* begin RAW RECORDS *

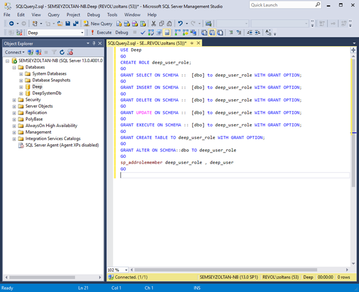Click the New Query toolbar button
Screen dimensions: 359x292
pyautogui.click(x=101, y=24)
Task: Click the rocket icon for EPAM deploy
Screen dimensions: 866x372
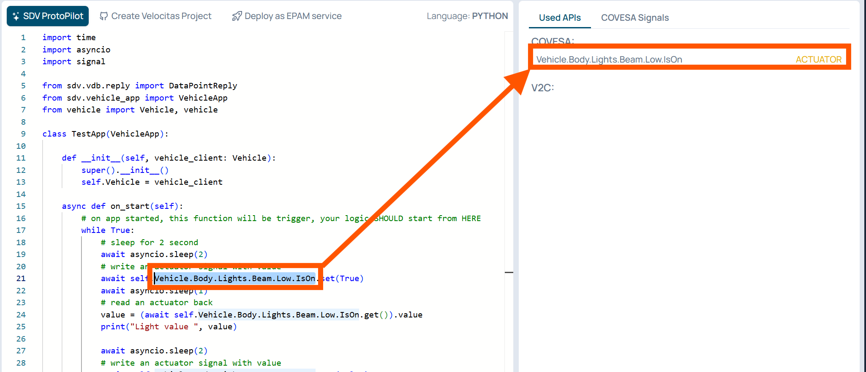Action: click(237, 16)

* end RAW RECORDS *

EXERCISE DETAILS: Can you reproduce every line of the entries above word for word, leaving the pictures out?

RESPONSE TO THE TASK:
Click the New Query toolbar button
Screen dimensions: 359x292
pyautogui.click(x=101, y=24)
Task: Click the rocket icon for EPAM deploy
Screen dimensions: 866x372
Action: click(237, 16)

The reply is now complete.